Marceline shook her head. "It has nothing to do with that. You're the closest anyone's ever gotten, and that's why I've got to go. How many times have I almost led you to your death…?"

"I'm ten times more afraid of you leaving than me dying!" Finn shouted (stupidly) in return, finally risking moving forward. "And I'm horrible at multiplication!" Marceline lowered into a defensive stance as Finn continued to move forward. She wasn't going to get through to him, and had to get over him. Both figuratively, and literally.

At his next step, Marceline flipped over the human, landing gracefully and sprinting towards the window, leaping out of that as well. The moment she darted out of Finn's sight, she turned invisible, and began flying as fast as she could. Of course, if the hero was fast enough, he might be able to glance up and see her bass floating in the air, but it wasn't like she had many options.

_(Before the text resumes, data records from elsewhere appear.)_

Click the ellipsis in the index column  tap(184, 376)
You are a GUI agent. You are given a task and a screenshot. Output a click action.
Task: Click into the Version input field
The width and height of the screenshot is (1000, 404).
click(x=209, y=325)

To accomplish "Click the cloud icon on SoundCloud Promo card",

That was indeed what happened as she glanced behind her, a small blip in her vision streaking on her path and screaming, "MARCELINE!" at the top of its lungs. It broke her heart, but she could not stop. It was for his own good.

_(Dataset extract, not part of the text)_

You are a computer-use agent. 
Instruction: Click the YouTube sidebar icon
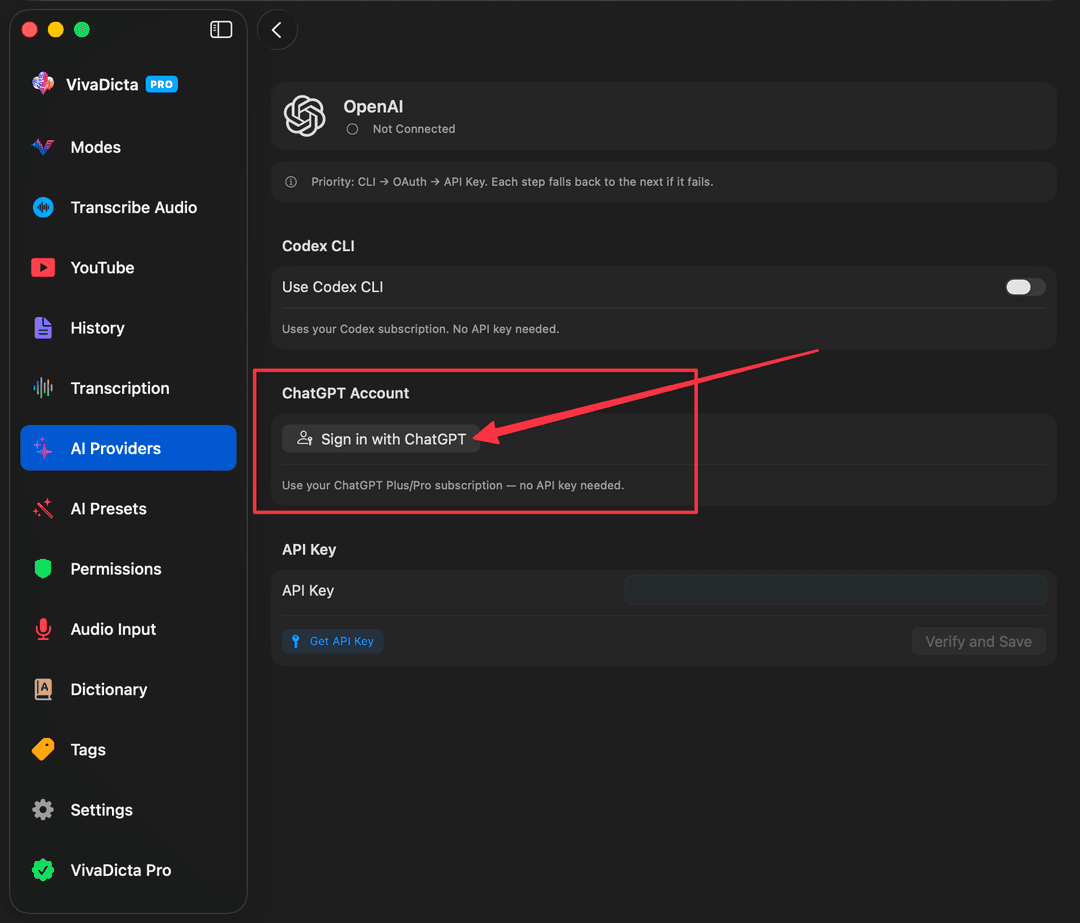click(x=42, y=267)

Despite the fact she was flying at a breakneck speed, it was at least ten minutes before the shouts of her name died in the air. Marceline had been through a lot of pain in her life, but had a sickening notion that those ten minutes would linger as one of her worst memories.

She felt sick, depraved, and disgusting. And the worst, most bitter and terrible thing was that it would happen again. She would lose her strength, and find someone who was kind, who would start to ask questions, who would want to…

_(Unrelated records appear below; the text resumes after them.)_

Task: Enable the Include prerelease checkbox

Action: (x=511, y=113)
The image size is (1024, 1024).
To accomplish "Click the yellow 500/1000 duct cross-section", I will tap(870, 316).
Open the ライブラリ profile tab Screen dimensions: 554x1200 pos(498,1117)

Marceline couldn't take it, glancing around for the closest thing she could find to shelter and flying into a small cave. Gently propping up her bass and removing her sunhat and umbrella, she curled into a small ball, cursing the world. Cursing Finn for being so damn noble. And most of all, cursing herself. With nowhere to go, and no one to go to, she gripped herself rightly and soaked in her sadness.

Miles away, Finn collapsed into the dirt, his heart beating at a rate he didn't know was possible, his entire body oiled with its own sweat. His lungs ached from lack of hydration, but that did not stop him from muttering "Marceline" as his eyes blinked once more before shutting.

To the east, the sound of steel slicing the air sounded; if the boy had been awake, he would have seen waves of waves of daggers falling from the sky. Instead, he remained broken on the ground, unaware of the cold, hard danger rapidly approaching.


I'll be up-front, I am a butt when it comes to updates. I gave up on controlling my muse a long time ago, and when it strikes me, it does. But, so far, I am cautiously optimistic at how much work I've gotten done on this fic considering how little time I've had to write.

While this story obviously has a ton of angst, it's still Adventure Time, so I want to inject as much of that bizarreness as I can into it (on that note, I hope someone got as much of a kick out of the dildo scene as I did). The only thing I didn't like about this chapter was parentheses and adverbs.

Oh, and I PROMISE the knife-storm isn't just a cliff-hanger for the sake of hanging off of cliffs. It's still a stupid plot device, but it has a bit more legitimacy than that. Also, I edited some of the horribly moronic errors in the first one. No matter how close you read, there's always one lumping mistake. On a positive note, more characters in the next chapter. Thanks for reading!